Therefore, x = 1° and ∠DAB = 4°.
Since ∠DAB is bisected by AD, we have ∠DAB = ∠BAD.
From the diagram, we can see that ∠A + ∠B + ∠C + ∠D = 180°.
Substituting ∠DAB = ∠BAD, we get 2∠DAB + ∠B + ∠C = 180°.
Since ∠A and ∠C are opposite angles, we know that ∠A = ∠C.
Substituting ∠A = ∠C, we get 2∠DAB + ∠B + ∠A = 180°.
Therefore, ∠A + ∠B + ∠DAB = 90°.
From the diagram, we can see that ∠DAB + ∠B + ∠BAD = 90°.
Substituting ∠DAB = ∠BAD, we get 2∠DAB + ∠B = 90°.
Therefore, ∠DAB = (90° - ∠B)/2.
Since we are given that AD is an angle bisector, we know that ∠DAB = ∠BAD.
Substituting ∠DAB = ∠BAD, we get (90° - ∠B)/2 = ∠BAD.

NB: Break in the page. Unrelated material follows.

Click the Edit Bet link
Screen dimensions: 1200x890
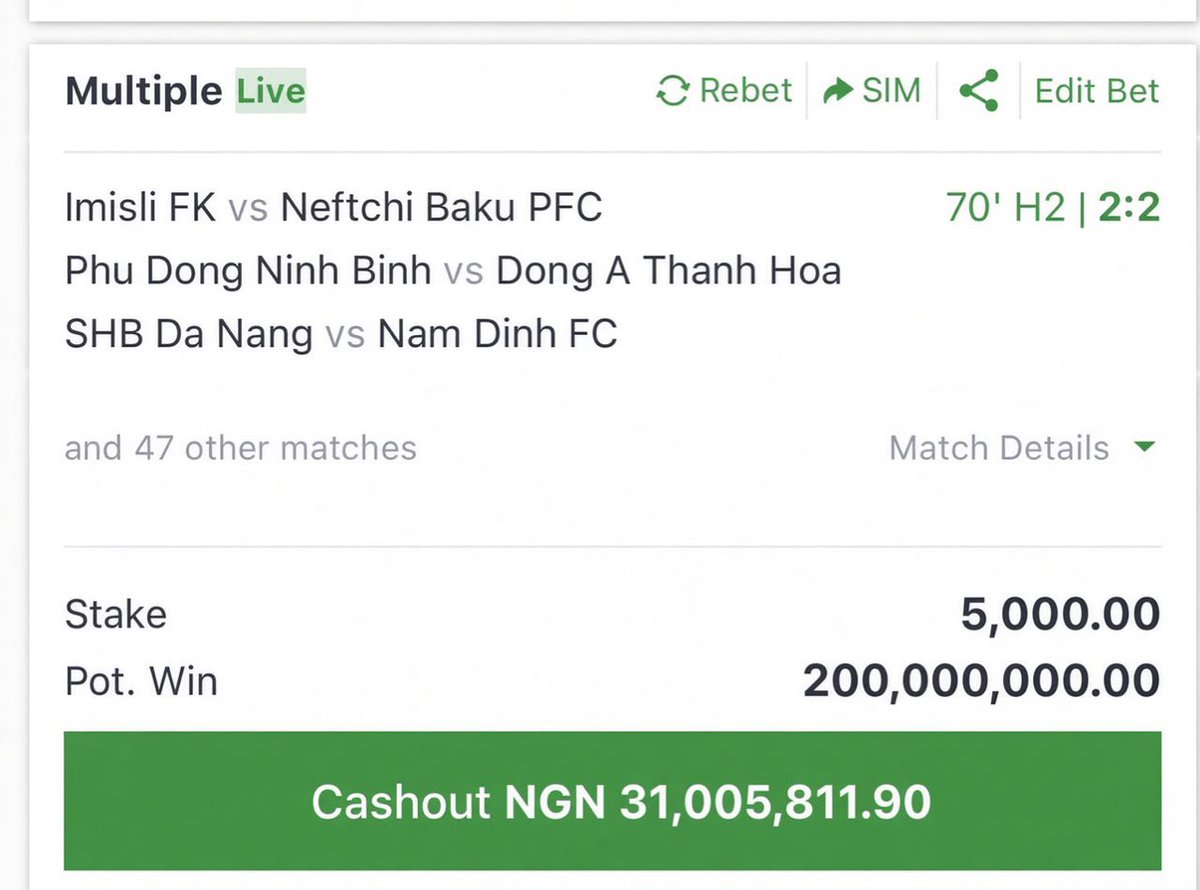click(x=1097, y=91)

Therefore, ∠BAD = (90° - ∠B)/2.
From the diagram, we can see that ∠A + ∠BAD = 90°.
Substituting ∠BAD = (90° - ∠B)/2, we get ∠A + (90° - ∠B)/2 = 90°.
Therefore, ∠A = ∠B/2.
Now we can solve for x and ∠DAB.
From the diagram, we can see that ∠A = -2x + 10° and ∠B = -4x + 12°.
Substituting ∠A = ∠B/2, we get -2x + 10° = (-4x + 12°)/2.
Solving for x, we get x = 1°.
Substituting x = 1° into the expression for ∠DAB, we get ∠DAB = (-2(1°) + 10°)/2 = 4°.